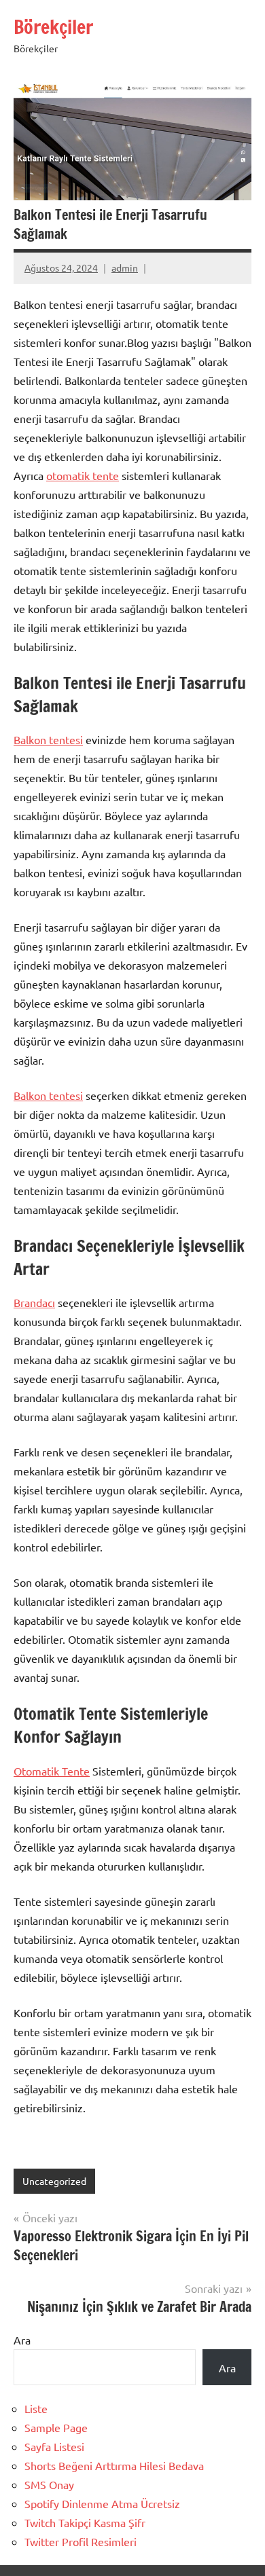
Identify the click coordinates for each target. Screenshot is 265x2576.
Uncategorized (54, 2181)
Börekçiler (53, 27)
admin (124, 267)
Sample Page (56, 2427)
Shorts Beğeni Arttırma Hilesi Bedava (114, 2465)
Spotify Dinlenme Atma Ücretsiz (102, 2503)
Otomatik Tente (52, 1771)
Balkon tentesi (48, 739)
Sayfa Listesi (54, 2446)
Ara (22, 2340)
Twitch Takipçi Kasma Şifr (84, 2522)
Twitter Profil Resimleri (80, 2541)
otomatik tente (82, 475)
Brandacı (34, 1302)
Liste (36, 2408)
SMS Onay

:::

_YOUR GOAL:_ Please retype the records above exactly, but leave out any pictures.

_COMPLETED EXERCISE:_
Identify the click coordinates for each target. Screenshot is 265x2576.
Uncategorized (54, 2181)
Börekçiler (53, 27)
admin (124, 267)
Sample Page (56, 2427)
Shorts Beğeni Arttırma Hilesi Bedava (114, 2465)
Spotify Dinlenme Atma Ücretsiz (102, 2503)
Otomatik Tente (52, 1771)
Balkon tentesi (48, 739)
Sayfa Listesi (54, 2446)
Ara (22, 2340)
Twitch Takipçi Kasma Şifr (84, 2522)
Twitter Profil Resimleri (80, 2541)
otomatik tente (82, 475)
Brandacı (34, 1302)
Liste (36, 2408)
SMS Onay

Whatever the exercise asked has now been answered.